**What to do:**
The records below are to be output exactly, except for their pictures.

**Task material:**
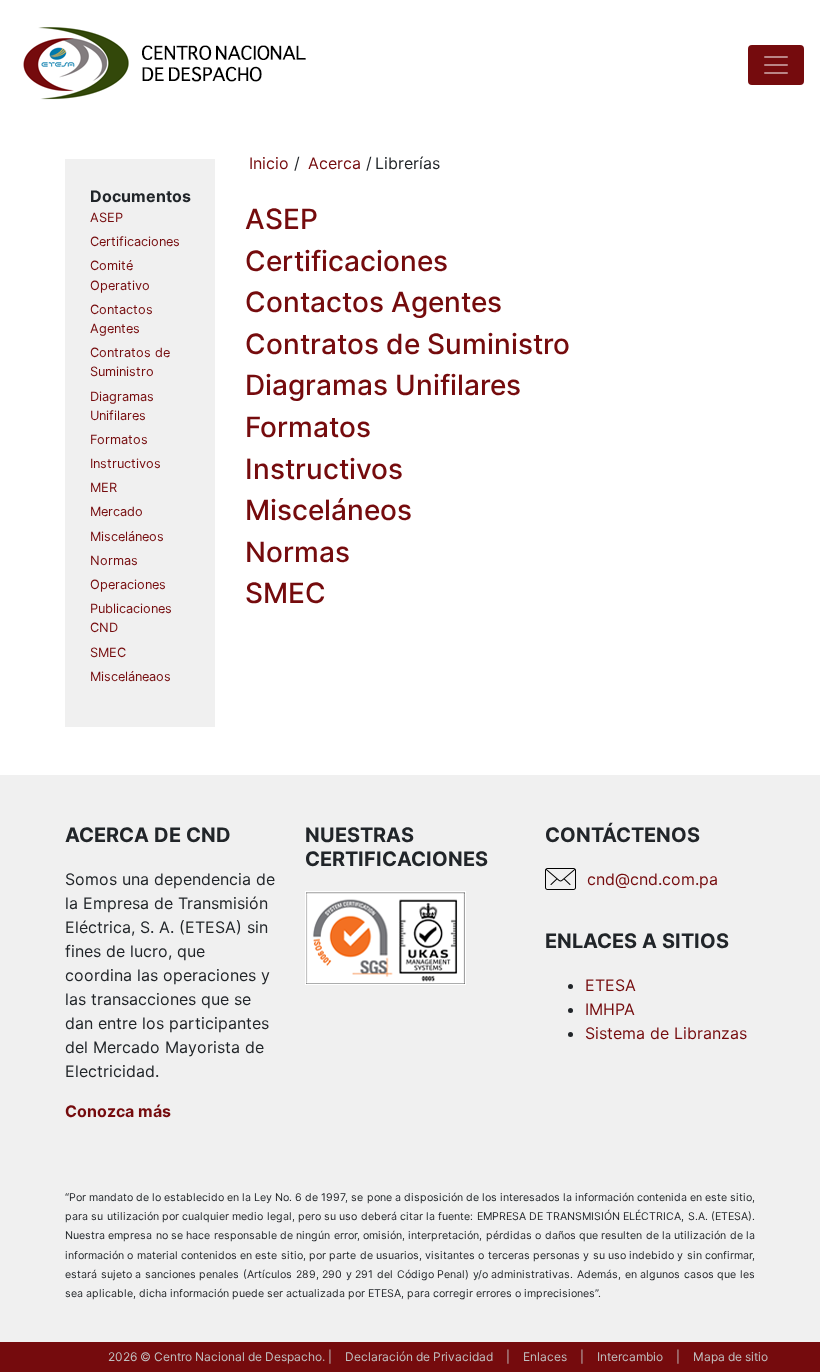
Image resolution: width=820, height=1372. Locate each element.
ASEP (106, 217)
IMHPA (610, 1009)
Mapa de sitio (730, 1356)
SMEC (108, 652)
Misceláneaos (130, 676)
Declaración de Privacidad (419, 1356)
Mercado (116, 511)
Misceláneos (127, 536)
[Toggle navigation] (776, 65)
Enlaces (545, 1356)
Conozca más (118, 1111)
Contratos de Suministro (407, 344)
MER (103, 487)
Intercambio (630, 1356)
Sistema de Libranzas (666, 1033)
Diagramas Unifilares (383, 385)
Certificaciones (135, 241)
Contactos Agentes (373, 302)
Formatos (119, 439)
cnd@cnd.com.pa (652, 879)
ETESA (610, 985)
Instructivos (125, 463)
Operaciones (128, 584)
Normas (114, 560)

**Expected output:**
Image resolution: width=820, height=1372. Locate each element.
ASEP (106, 217)
IMHPA (610, 1009)
Mapa de sitio (730, 1356)
SMEC (108, 652)
Misceláneaos (130, 676)
Declaración de Privacidad (419, 1356)
Mercado (116, 511)
Misceláneos (127, 536)
[Toggle navigation] (776, 65)
Enlaces (545, 1356)
Conozca más (118, 1111)
Contratos de Suministro (407, 344)
MER (103, 487)
Intercambio (630, 1356)
Sistema de Libranzas (666, 1033)
Diagramas Unifilares (383, 385)
Certificaciones (135, 241)
Contactos Agentes (373, 302)
Formatos (119, 439)
cnd@cnd.com.pa (652, 879)
ETESA (610, 985)
Instructivos (125, 463)
Operaciones (128, 584)
Normas (114, 560)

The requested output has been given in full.